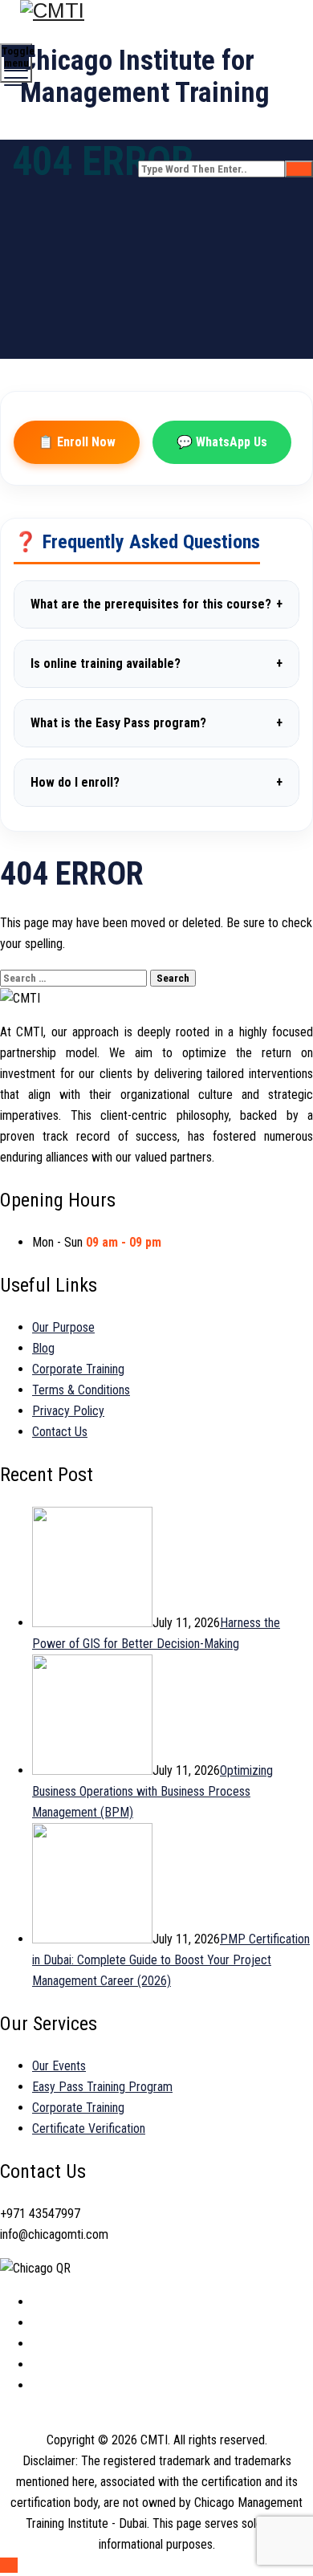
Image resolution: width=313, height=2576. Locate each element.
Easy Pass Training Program (102, 2086)
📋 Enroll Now (77, 442)
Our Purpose (63, 1327)
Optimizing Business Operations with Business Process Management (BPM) (152, 1791)
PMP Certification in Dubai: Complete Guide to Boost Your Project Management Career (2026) (171, 1959)
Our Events (59, 2065)
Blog (43, 1348)
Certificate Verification (88, 2128)
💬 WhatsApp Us (222, 442)
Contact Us (59, 1431)
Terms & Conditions (81, 1390)
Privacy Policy (68, 1410)
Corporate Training (78, 1369)
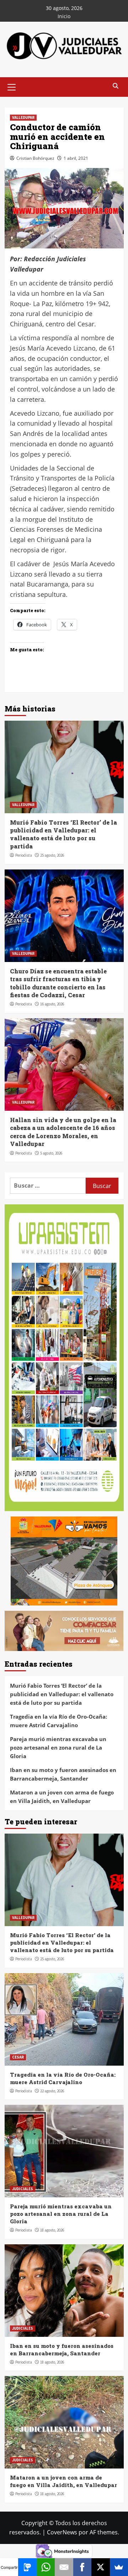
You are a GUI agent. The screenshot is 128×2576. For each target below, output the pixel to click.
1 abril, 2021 (76, 158)
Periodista (23, 855)
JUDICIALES (22, 2188)
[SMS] (27, 2567)
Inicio (64, 16)
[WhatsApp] (46, 2567)
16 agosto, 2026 (52, 1004)
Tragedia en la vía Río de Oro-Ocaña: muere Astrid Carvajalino (58, 1721)
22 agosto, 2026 (52, 2090)
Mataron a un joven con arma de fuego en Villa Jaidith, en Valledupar (62, 1796)
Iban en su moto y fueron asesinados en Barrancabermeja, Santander (63, 1774)
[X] (100, 2567)
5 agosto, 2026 (51, 1153)
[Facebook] (82, 2567)
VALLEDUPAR (23, 117)
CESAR (18, 2057)
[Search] (115, 86)
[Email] (64, 2567)
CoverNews (62, 2532)
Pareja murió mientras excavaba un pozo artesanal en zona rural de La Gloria (58, 1747)
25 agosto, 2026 (52, 855)
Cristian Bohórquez (35, 158)
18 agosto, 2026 (52, 2230)
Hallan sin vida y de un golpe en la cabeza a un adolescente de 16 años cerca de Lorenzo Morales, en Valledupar (63, 1131)
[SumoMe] (119, 2567)
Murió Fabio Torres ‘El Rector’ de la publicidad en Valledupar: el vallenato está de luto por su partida (63, 834)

# WORK TO BE COMPLETED
Your copy should hold each line above exactly and no pictures at all.

# SOLVED PROBLEM
Image resolution: width=313, height=2576. Locate each element.
Easy Pass Training Program (102, 2086)
📋 Enroll Now (77, 442)
Our Purpose (63, 1327)
Optimizing Business Operations with Business Process Management (BPM) (152, 1791)
PMP Certification in Dubai: Complete Guide to Boost Your Project Management Career (2026) (171, 1959)
Our Events (59, 2065)
Blog (43, 1348)
Certificate Verification (88, 2128)
💬 WhatsApp Us (222, 442)
Contact Us (59, 1431)
Terms & Conditions (81, 1390)
Privacy Policy (68, 1410)
Corporate Training (78, 1369)
You are a GUI agent. The screenshot is 128×2576. For each target below, output the pixel to click.
1 abril, 2021 (76, 158)
Periodista (23, 855)
JUDICIALES (22, 2188)
[SMS] (27, 2567)
Inicio (64, 16)
[WhatsApp] (46, 2567)
16 agosto, 2026 (52, 1004)
Tragedia en la vía Río de Oro-Ocaña: muere Astrid Carvajalino (58, 1721)
22 agosto, 2026 (52, 2090)
Mataron a un joven con arma de fuego en Villa Jaidith, en Valledupar (62, 1796)
Iban en su moto y fueron asesinados en Barrancabermeja, Santander (63, 1774)
[X] (100, 2567)
5 agosto, 2026 (51, 1153)
[Facebook] (82, 2567)
VALLEDUPAR (23, 117)
CESAR (18, 2057)
[Search] (115, 86)
[Email] (64, 2567)
CoverNews (62, 2532)
Pareja murió mientras excavaba un pozo artesanal en zona rural de La Gloria (58, 1747)
25 agosto, 2026 (52, 855)
Cristian Bohórquez (35, 158)
18 agosto, 2026 (52, 2230)
Hallan sin vida y de un golpe en la cabeza a un adolescente de 16 años cerca de Lorenzo Morales, en Valledupar (63, 1131)
[SumoMe] (119, 2567)
Murió Fabio Torres ‘El Rector’ de la publicidad en Valledupar: el vallenato está de luto por su partida (63, 834)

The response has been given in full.